### Directives
1. Which command does the Gleam format library readme give for installing the package?
2. Set down the portion of the Gleam format library readme between "pub fn main()" and "108, 100, 33>>)", inclusive, copying it character for character.
3. Continue the Gleam format library readme from the point where it stops.

### Text shown
-------

For on erlang string formatting please visit this erlang doc page for more information: https://www.erlang.org/doc/apps/stdlib/io#fwrite/3

Installation

gleam add format@1
import gleam/format.{sprintf, printf}

pub fn main() {
  let format = sprintf("Hello, ~s!", "world")
  io.println(format)
  // => Ok("Hello, world!")

  // Format a string with a single argument
  sprintf("Hello ~s", <<119, 111, 114, 108, 100, 33>>)
  //=> Ok("Hello world!")

  // Format a string with multiple arguments by passing a list
  sprintf("Hello ~s ~s", ["world!", "Extra!"])
  //=> Ok("Hello world! Extra!")

  // Format a string with multiple different types of arguments by passing a tuple
  sprintf("Hello ~s ~b", #("world!", 100))

-------

Entries on target coordinates
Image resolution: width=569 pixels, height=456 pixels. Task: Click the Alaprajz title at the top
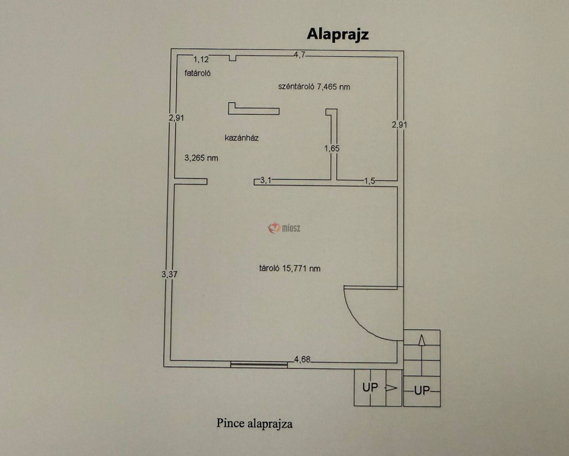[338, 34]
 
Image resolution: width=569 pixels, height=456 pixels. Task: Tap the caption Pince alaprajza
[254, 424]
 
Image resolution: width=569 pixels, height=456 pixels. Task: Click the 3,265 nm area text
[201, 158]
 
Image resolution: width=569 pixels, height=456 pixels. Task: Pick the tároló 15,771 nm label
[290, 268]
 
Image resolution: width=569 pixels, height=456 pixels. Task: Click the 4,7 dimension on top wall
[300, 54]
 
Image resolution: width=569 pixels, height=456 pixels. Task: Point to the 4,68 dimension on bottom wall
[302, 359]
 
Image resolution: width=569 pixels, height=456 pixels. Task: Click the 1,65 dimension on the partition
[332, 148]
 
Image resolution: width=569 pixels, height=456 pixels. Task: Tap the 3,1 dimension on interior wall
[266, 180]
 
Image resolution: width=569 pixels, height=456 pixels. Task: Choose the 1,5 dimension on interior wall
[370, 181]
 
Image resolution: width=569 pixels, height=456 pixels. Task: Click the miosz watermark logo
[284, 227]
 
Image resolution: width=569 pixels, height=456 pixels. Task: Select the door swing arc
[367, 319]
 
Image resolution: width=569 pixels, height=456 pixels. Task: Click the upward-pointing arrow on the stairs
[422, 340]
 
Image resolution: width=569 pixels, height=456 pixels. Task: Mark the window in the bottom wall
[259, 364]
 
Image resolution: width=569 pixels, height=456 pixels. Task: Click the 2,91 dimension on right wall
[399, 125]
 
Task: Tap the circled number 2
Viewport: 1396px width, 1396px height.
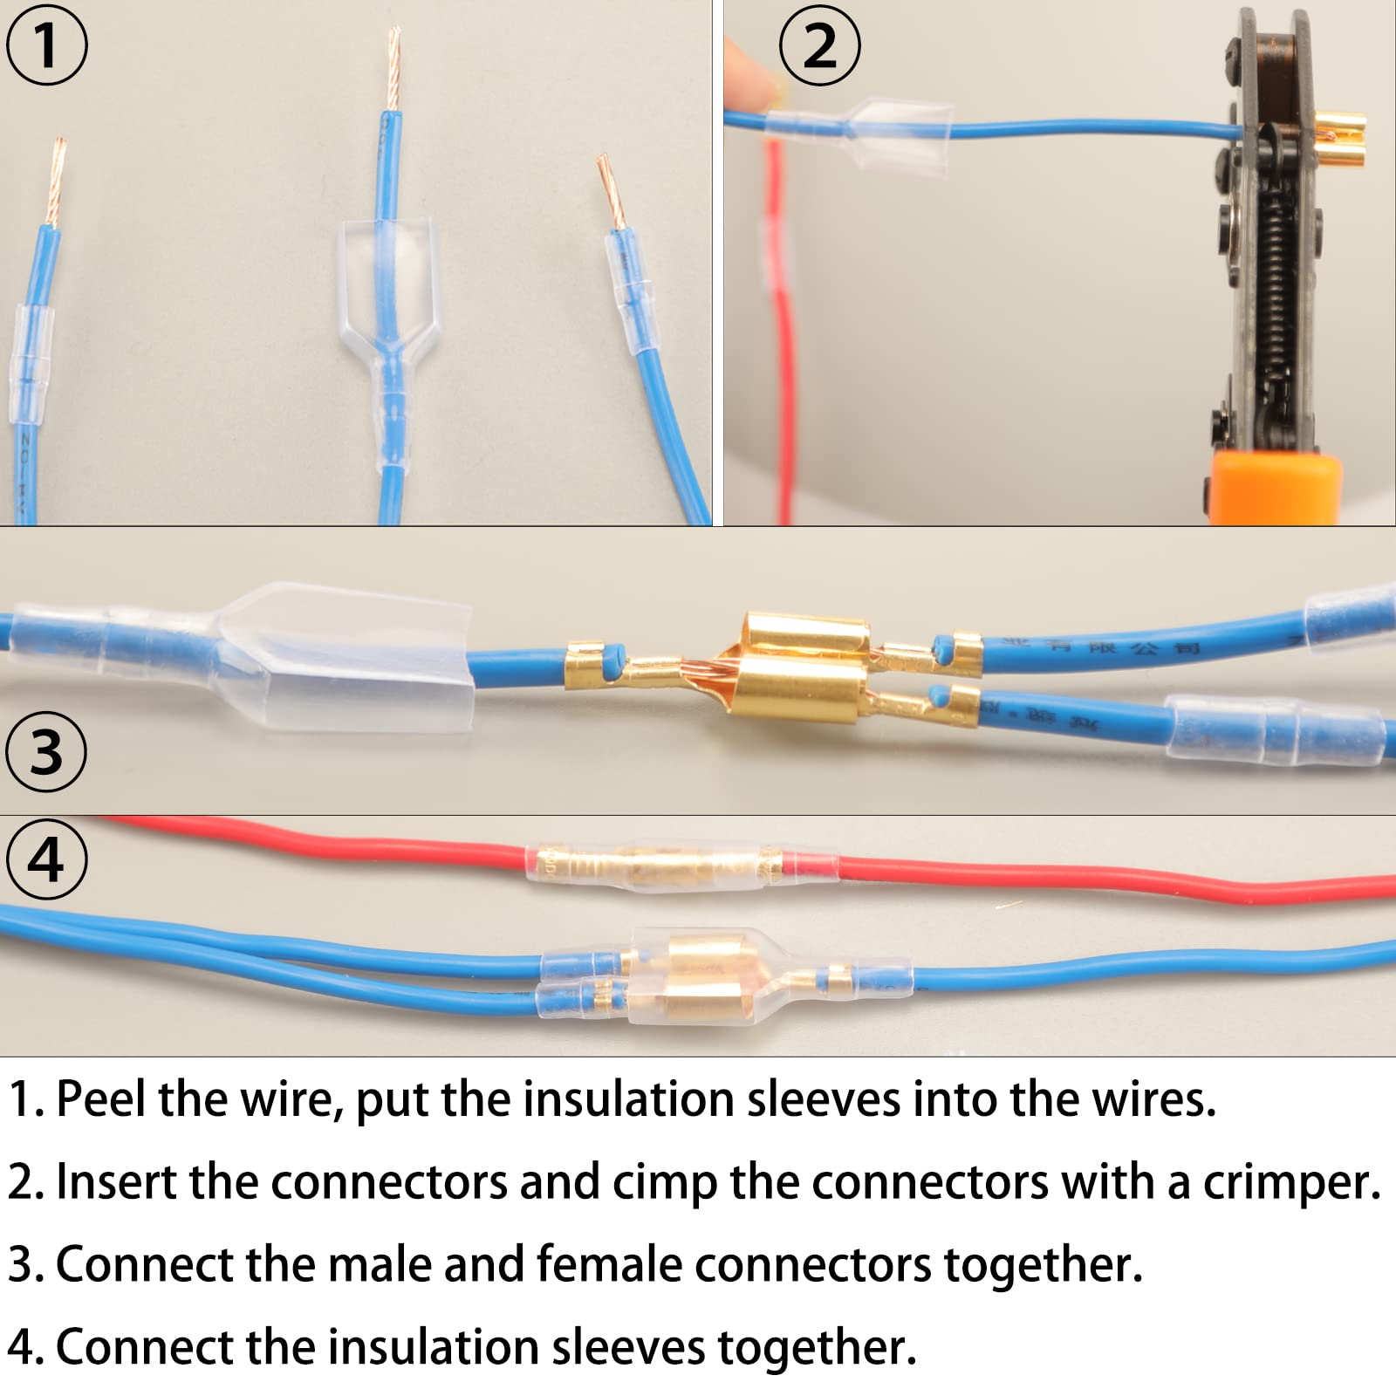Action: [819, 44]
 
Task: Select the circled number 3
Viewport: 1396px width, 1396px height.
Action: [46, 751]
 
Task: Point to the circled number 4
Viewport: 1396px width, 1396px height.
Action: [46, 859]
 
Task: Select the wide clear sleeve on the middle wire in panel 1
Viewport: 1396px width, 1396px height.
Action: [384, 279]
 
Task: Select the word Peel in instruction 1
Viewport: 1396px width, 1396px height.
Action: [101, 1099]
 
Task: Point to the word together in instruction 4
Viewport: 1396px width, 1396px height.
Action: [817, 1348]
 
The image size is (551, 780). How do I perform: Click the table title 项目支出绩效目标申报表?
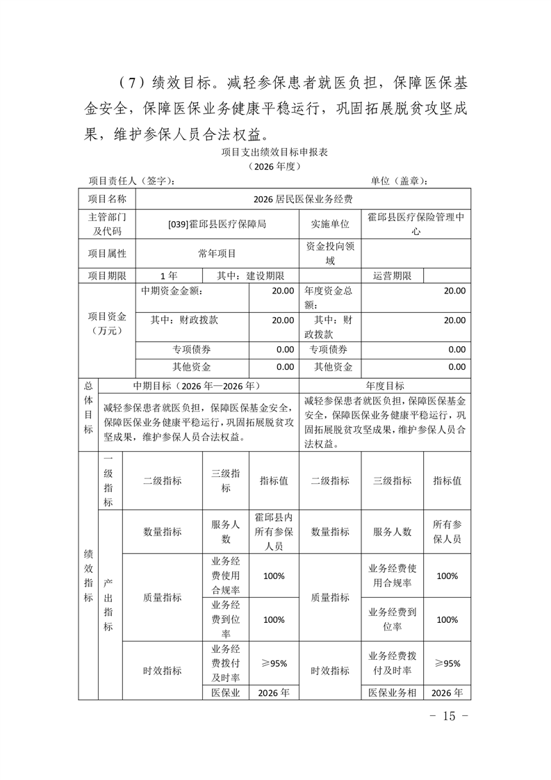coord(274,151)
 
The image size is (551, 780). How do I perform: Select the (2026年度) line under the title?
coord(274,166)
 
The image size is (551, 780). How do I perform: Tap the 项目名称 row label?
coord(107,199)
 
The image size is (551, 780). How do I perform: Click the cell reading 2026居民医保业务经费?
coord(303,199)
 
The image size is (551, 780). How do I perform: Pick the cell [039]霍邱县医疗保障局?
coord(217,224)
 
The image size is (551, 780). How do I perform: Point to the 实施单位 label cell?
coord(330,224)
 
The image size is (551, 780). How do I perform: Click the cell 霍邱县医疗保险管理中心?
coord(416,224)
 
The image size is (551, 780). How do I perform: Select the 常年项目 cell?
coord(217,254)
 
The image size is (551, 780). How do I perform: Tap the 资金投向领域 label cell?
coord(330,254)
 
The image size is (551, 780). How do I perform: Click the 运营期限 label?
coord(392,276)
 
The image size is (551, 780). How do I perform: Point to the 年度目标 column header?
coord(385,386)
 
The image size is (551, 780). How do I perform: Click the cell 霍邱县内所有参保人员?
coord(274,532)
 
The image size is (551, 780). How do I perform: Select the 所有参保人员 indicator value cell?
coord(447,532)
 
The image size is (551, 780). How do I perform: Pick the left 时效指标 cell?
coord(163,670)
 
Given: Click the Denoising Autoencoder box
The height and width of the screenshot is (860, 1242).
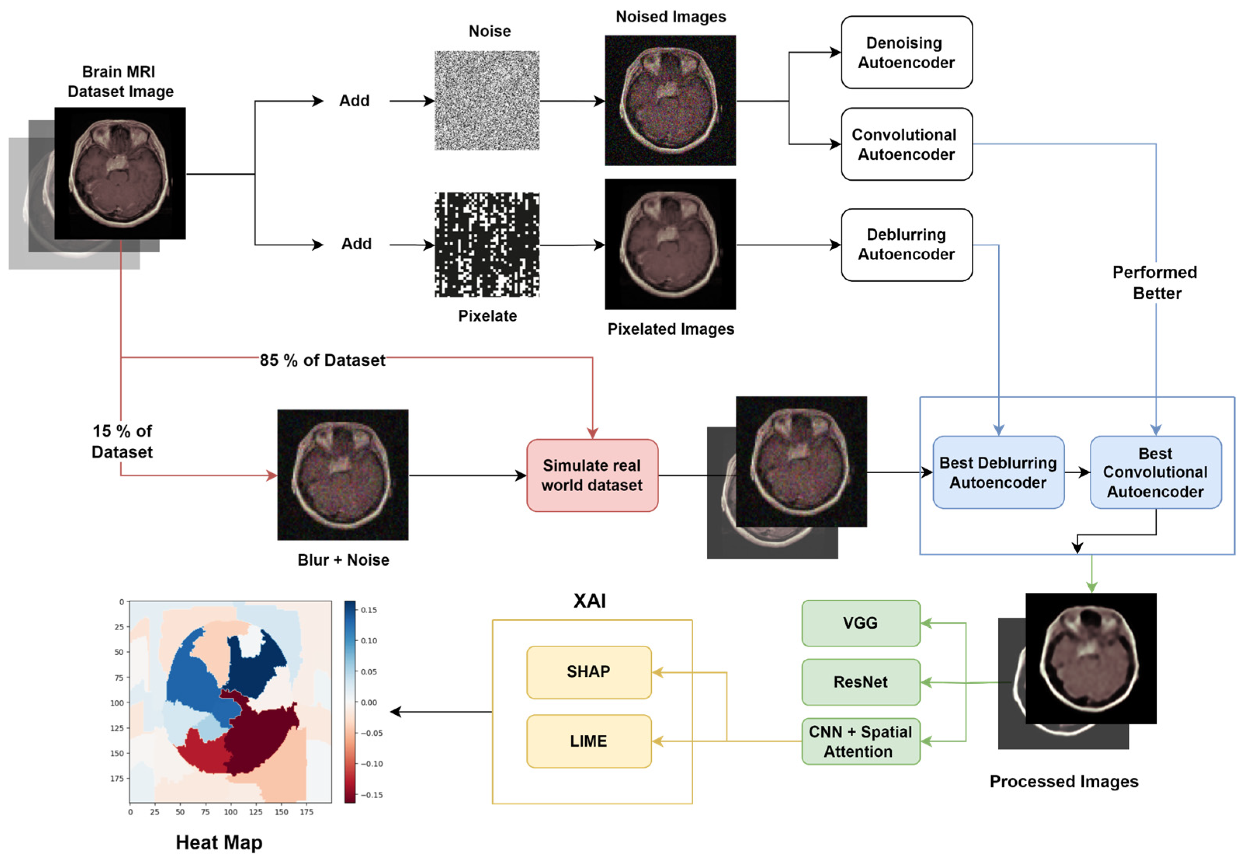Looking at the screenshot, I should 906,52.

-------

### Answers for this exercise
1. gleam add format@1

2.
pub fn main() {
  let format = sprintf("Hello, ~s!", "world")
  io.println(format)
  // => Ok("Hello, world!")

  // Format a string with a single argument
  sprintf("Hello ~s", <<119, 111, 114, 108, 100, 33>>)

3.
  //=> Ok("Hello world! 100")

  printf("|~10.5c|~-10.5c|~5c|~n", [97, 98, 99])
  // => "|     aaaaa|bbbbb     |ccccc|\n"

  printf("~s ~s ~s", ["hello", "world", "gleam"])
  // => "hello world gleam"

  let t = TestClass("Test", 69)
  printf("Hello ~p", [t])
  // => "Hello {test_class,<<\"Test\">>,69}"
  
  printf("Hello ~s ~s ~b", t)
  //=> "Hello test_class Test 69"
}

Further documentation can be found at https://hexdocs.pm/format.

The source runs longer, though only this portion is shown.